Over 40 years ago, the U.S. Supreme Court recognized the right to counsel for defendants in criminal cases in the landmark case of Gideon v. Wainright.

To attorney John F. Ebbott, of Legal Action of Wisconsin Inc. in Milwaukee, it’s almost unbelievable that before then, indigent criminal defendants were left to fend for themselves in the justice system with their liberty at stake. He predicts that, 40 years from now, people will look back at the justice system before civil litigants were extended the same fundamental right, and they, similarly, will find it inconceivable.

Ebbott, Legal Action’s executive director, is representing Diana Ronnfeldt-Mendoza in her appeal of a child custody matter, in which she is asking the Wisconsin Supreme Court to establish a right to court-appointed counsel in civil cases, otherwise known as the “civil Gideon.”

Unique Argument for Wisconsin

This is Ebbott’s second case to present the issue. In Kelly v. Warpinski, also a child custody case, the state’s highest court denied his client’s request for court-appointed counsel last April, without explaining the ruling.

In the case at bar, Ronnfeldt-Mendoza is appealing the decision of Richland County Circuit Court Judge Edward E. Leineweber, who denied her request for a court-appointed attorney, as well as her request for a placement modification of her teenage daughter.

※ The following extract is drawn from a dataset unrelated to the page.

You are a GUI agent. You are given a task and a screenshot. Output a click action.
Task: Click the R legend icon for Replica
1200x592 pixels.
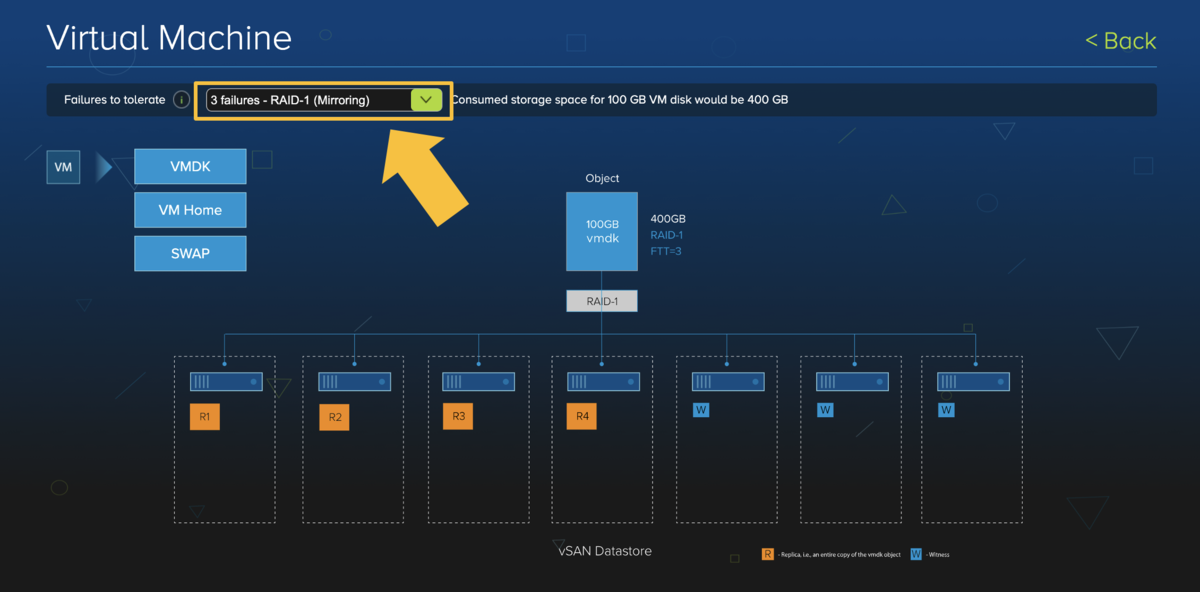pos(767,553)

At a July 15 hearing last year where Ronnfeldt-Mendoza filed her request for counsel, the court declined to address the request on that date. Rather, the judge proceeded to conduct a hearing on a motion to enforce the current order brought by the father, Jerome Parrish, but the proceedings focused in great part upon whether Ronnfeldt-Mendoza had failed to prosecute her modification motion and whether she had complied with previous court orders. No “best interests” determination was ever made, Ebbott says.

Although their daughter was present to testify, she never did, and was ordered to remain primarily placed with her father. It wasn’t until a Dec. 6 hearing later that year that the court denied her motion for court-appointed counsel, as well as her placement motion. Ronnfeldt-Mendoza was physically unable to attend that hearing, Ebbott notes.

After the July hearing, Ebbott filed an interlocutory appeal and a writ of prohibition on the issue of her request for court-appointed counsel with the District IV Wisconsin Court of Appeals. The intermediate appellate court denied both, and on review by the Wisconsin Supreme Court, the justices denied them as well. This time, however, in the denials, it was noted that Chief Justice Shirley S. Abrahamson and Justice David T. Prosser Jr. dissented.

“Court system expenses are already high for counties, and getting higher every year. Absent a state appropriation, I don’t know how the counties could ever afford this.”

Sarah Diedrich-Kasdorf,
Wisconsin Counties Association

Judge’s Actions were Justified

William H. Rudolph, the guardian ad litem in the case, explains that the July hearing was not scheduled as an evidentiary motion.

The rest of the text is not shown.